Returning to Japan for the first time since I moved back to the States in April was pretty odd, mostly because it wasn’t odd at all. I felt more discombobulated when I visited San Francisco in July: California highways are a vast, uncharted universe of mystery and despair; Japan, on the other hand, is a pretty known quantity. Returning to Japan felt backwards; like I’d taken a 4-month sabbatical in the U.S. and was only now returning home. It seemed like an anti-vacation.
I skipped Tokyo completely, flying into the Kansai International Airport outside of Osaka. The airport was quaint compared to Narita; like a regional airport that woke up one morning to an international clientele. I chose the Kansai region as it meant I could see two concerts back-to-back; Monday night in Kobe, Tuesday in Osaka. Critical, when you only have 3 vacation days to your name at your new job.
The ride from the airport to my hotel in Namba was disconcerting. After living in Japan for five years, I stopped feeling like a foreigner every time I stepped onto the train–but I felt like one now, fresh from the States. I knew that I didn’t look any different to the Japanese people on the train (literally; I brought no luggage) and that it was all internal. I guess it’s like Eleanor Roosevelt said: “no one can make you feel foreign without your permission.”
I hadn’t been gone long enough for all the ad campaigns to change over, though a few drinks in the combini had gone through redesigns. Nothing makes you feel the acute passage of time like an unexpectedly new package. When did Gokuri get a new bottle? Three months ago? Last week? You weren’t here, but society moved on, and this unexpected beverage shows it.
My first evening back, I stopped by a Tokyo-Mitsubishi ATM and cleaned out my account. My Tokyo apartment deposit refund had been sitting, inacessible, in my Japanese bank account for the last three months. Oh well, at least it had been accruing interest!* (* Japanese banking joke.)
I went out to some great restaurants, coffee shops, and bars during my stay. I had takoyaki for breakfast and okonomiyaki for lunch. I didn’t go to McDonald’s once! I learned that Mr. Donut is a lot more enjoyable if you just don’t eat their donuts. I saw the Glico man and the giant animated crab, and I made a joke about the PS3.
I didn’t go to karaoke. Not enough people; not enough girls. You need them to hit the high notes for you.
My first morning in Japan, I went across the street to Bic Camera and did all of my game shopping for the trip in about 10 minutes (Rhythm Tengoku, four BitGenerations, a kanji dictionary and cookbook for the DS). I then went down two floors and converted my points into a new pair of headphones. Later, when I went to Den Den Town, I didn’t buy anything at all. Wither romance?

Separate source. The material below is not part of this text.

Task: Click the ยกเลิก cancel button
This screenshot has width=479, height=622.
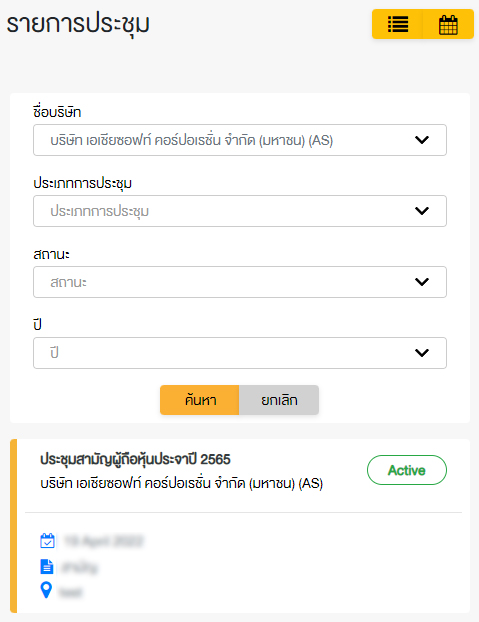Action: [279, 400]
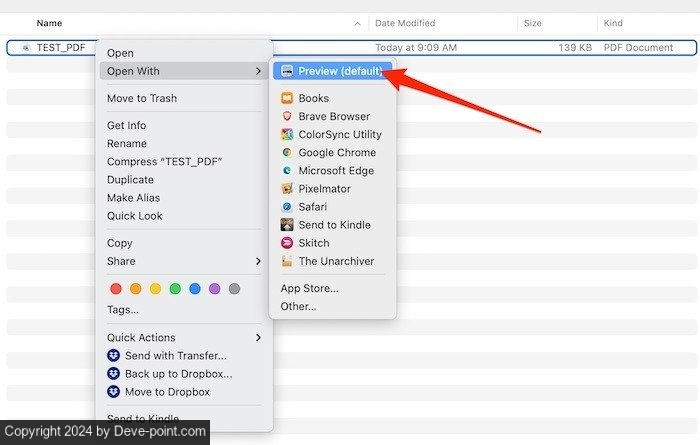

When I went shopping for the things I missed most, it wasn’t for games or music or even food. It was for the most boring, day-to-day life accoutrements that America gets all wrong. Visiting MUJI was like my first time in Akihabara. I bought pens, pencils, notebooks, and the holy grail of my entire Japanese shopping experience, A4-sized hanging folders for my Swedish flatpack desk drawer. (Incomprehensibly, the folders sold by IKEA US are letter-sized, and have to be placed in the drawer perpendicularly.) I bought several 1-cm-thick clamp files, because defacing paper by punching holes in it is for uncultured neanderthals. I bought every single B2-sized poster frame Loft had.
I didn’t want some cultural or culinary artifact representing Japanese culture. I wanted stuff. The ordinary, metric-measured objects that make up the country. I was homesick to the point of office supplies.
I lived in Japan as long as I’ve ever lived anywhere in the U.S., and I still feel more at home there than I do anywhere else in the world. That’s not a manifesto; it’s just how it is. So it was reassuring to learn that, though I live in the States now, Japan abides. It’s still there to go back to.